When it comes to cybersecurity, data discovery can sometimes be an overlooked component of many organizations’ approach to securing data. However, the importance that data discovery has for any modern organization or enterprise cannot be understated. Data discovery tools help provide security teams with data visibility, or the ability to know where sensitive data is and whether its in use. Organizations can leverage this visibility to determine where their security efforts should be focused, what data to secure, how to comply with industry regulations, and what internal policies are necessary for managing data.
What does data discovery involve?
Data discovery is exactly what it sounds like — it’s the act of discovering data across your organization’s systems. Within the context of information security, data discovery is a process generally carried out by auditing tools designed to scan applications, networks, or endpoints for specific types of data. These tools can be anything from data loss prevention (DLP) solutions, like Nightfall, to access brokers and other monitoring or data policy enforcement tools.

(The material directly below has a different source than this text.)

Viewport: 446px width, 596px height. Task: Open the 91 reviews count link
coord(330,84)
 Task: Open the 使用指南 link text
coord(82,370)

Depending on your organization’s determined use case, it could make sense to use a discovery tool narrowly, like within a single application, or across all of your infrastructure. To illustrate this, consider a hypothetical outpatient clinic that wishes to communicate over Slack with affiliated clinics about patient care notes to help triage incoming patients more quickly. In such a case, it might make sense to invest in a HIPAA compliant data visibility solution specifically for Slack.
What are the features of an effective data discovery platform?
Ultimately, your needs will determine what types of data discovery tools make sense to use; however, you should generally consider the following features to be integral in your efforts to increase your organization’s data visibility:
1. Use a platform that makes classification part of the discovery process
Although being able to monitor your data is central to the concept of data discovery, having the ability to classify your data is arguably even more important. Data classification lets you parse files and/or strings of data to properly categorize data found within structured or unstructured data sources. If this process is conducted with a high degree of accuracy (i.e. without false positives), this should let you determine the content and context of the data your organization uses and stores. Furthermore, it will enable your organization to make actionable insights regarding what to do with its data and how to secure it.
There are many approaches to data classification. For instance, some data discovery tools with classification features might use regular expressions, or regexes, to determine the content of data. In contrast, other tools might apply heuristics to assess the context of data. Our platform, Nightfall, is unique from these traditional approaches in that we’ve built custom machine learning detectors specifically trained to identify common types of PII across a variety of SaaS and IaaS environments. This allows our platform to both account for context and improve the accuracy of our detection and classification capabilities compared to other solutions. For example with Nightfall DLP for GitHub we found that our API key detectors have significantly fewer false positives than the most popular tools.
2. Additionally, consider platforms that enable workflow implementation or remediation
The key benefit of data discovery and classification tools is that they typically provide teams with the insights needed to create thorough data use and storage policies. Effective programs go one step further by allowing administrators to implement workflows that enforce these policies across the applications or networks where their data lives. Our Slack bot, for example, enables teams to automatically detect, quarantine, and delete offending PII across designated channels. Furthermore, we allow remediation to be turned into a learning moment by permitting administrators to customize the messages end-users see after our bot flags their activity. You can learn more about our Slack data discovery and DLP features here.
3. Look for tools that automate as many processes as possible
Currently, one of the biggest trends in information security is automation, and this is for good reason. The security landscape has grown in complexity with cloud, IoT, bring your own device, shadow IT, and other trends transforming where data lives and how much of it exists. This is to say nothing of the shortage of talent within cybersecurity, with some estimates suggesting that 3.5 million security jobs will go unfilled by 2021. Given these circumstances, automation isn’t just a good idea but a genuine necessity for the success of security teams today. It’s important to note that the purpose of automation isn’t to set and forget, but rather, finding security solutions that successfully leverage AI or are otherwise automated will provide organizations the elbow room needed to build comprehensive data policies. Security teams using automated tools will prove to be more effective, as they won’t need to respond to every potential incident or security misconfiguration. Nightfall’s workflows are designed with this principle in mind, allowing security policies to be seamlessly enforced from the platform’s dashboard.
4. Consider cloud-native discovery platforms for securing your SaaS and IaaS stack
Gartner predicts that this year the public cloud market will grow from $227.8 billion to $266.4. With cloud adoption already being mainstream, many organizations are facing the problem of business-critical data being sprayed across cloud services and infrastructure. Data discovery tools, then, need to adjust for this by being designed specifically for the cloud. Nightfall, as a cloud-native security solution, circumvents many of the visibility issues associated with more traditional DLP tools by directly integrating with business applications. This gives you transparency into what’s happening within your applications and infrastructure, regardless of your network or device configurations.